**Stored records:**
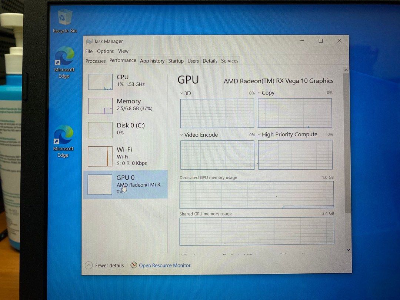Collapse the Copy graph section
This screenshot has width=400, height=300.
259,93
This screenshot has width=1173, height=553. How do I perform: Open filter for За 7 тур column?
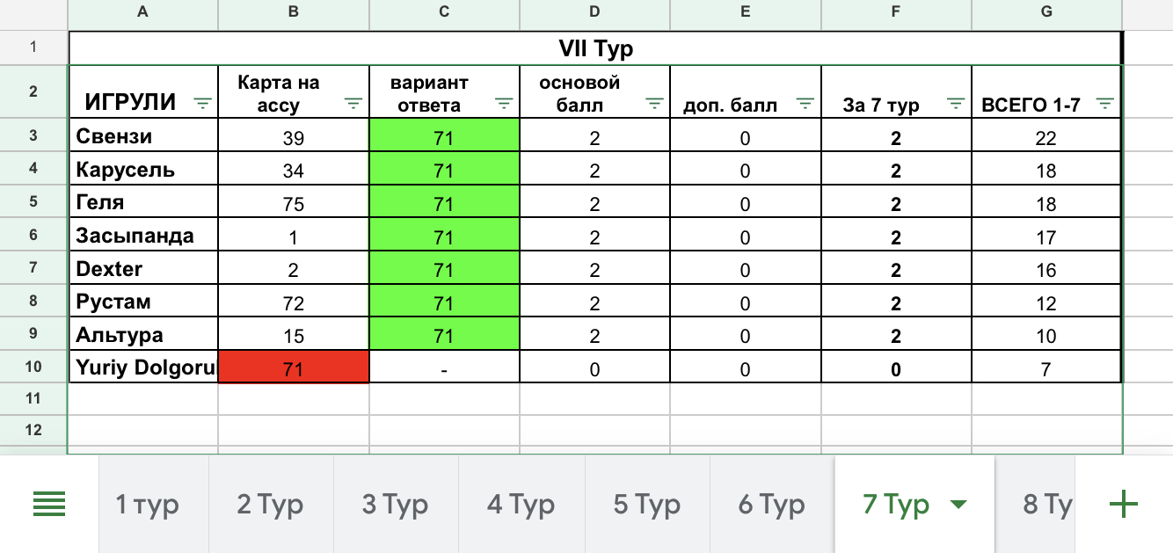[x=956, y=105]
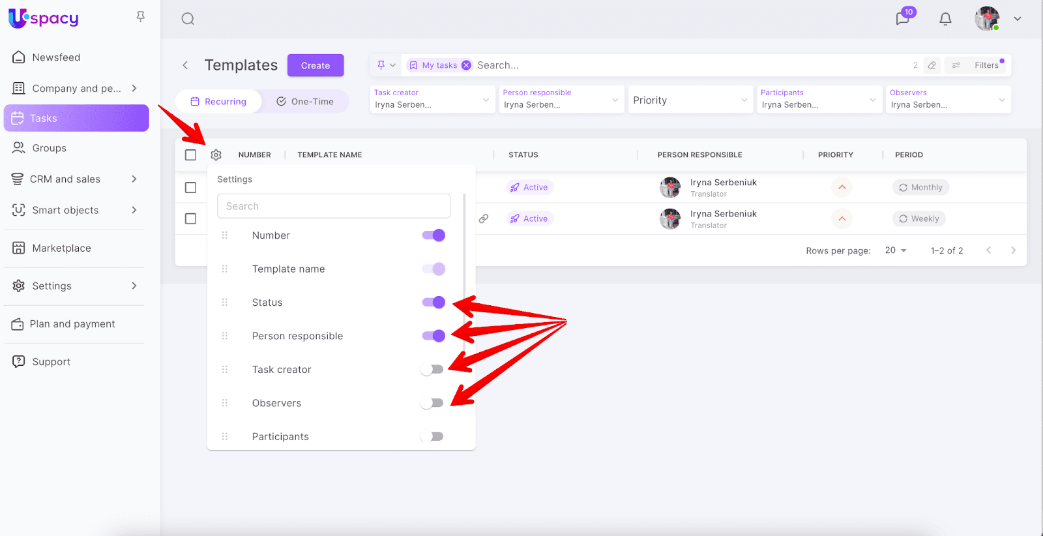
Task: Disable the Status column toggle
Action: point(433,303)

**WHAT THE TASK ASKS:**
Every line from the one bearing "This screenshot has width=1173, height=553." through the end of the data above must be output exactly, and no picture may appear.

**ANSWER SECTION:**
This screenshot has width=1173, height=553. How do I perform: Open filter for За 7 тур column?
[x=956, y=105]
Task: Disable the Status column toggle
Action: point(433,303)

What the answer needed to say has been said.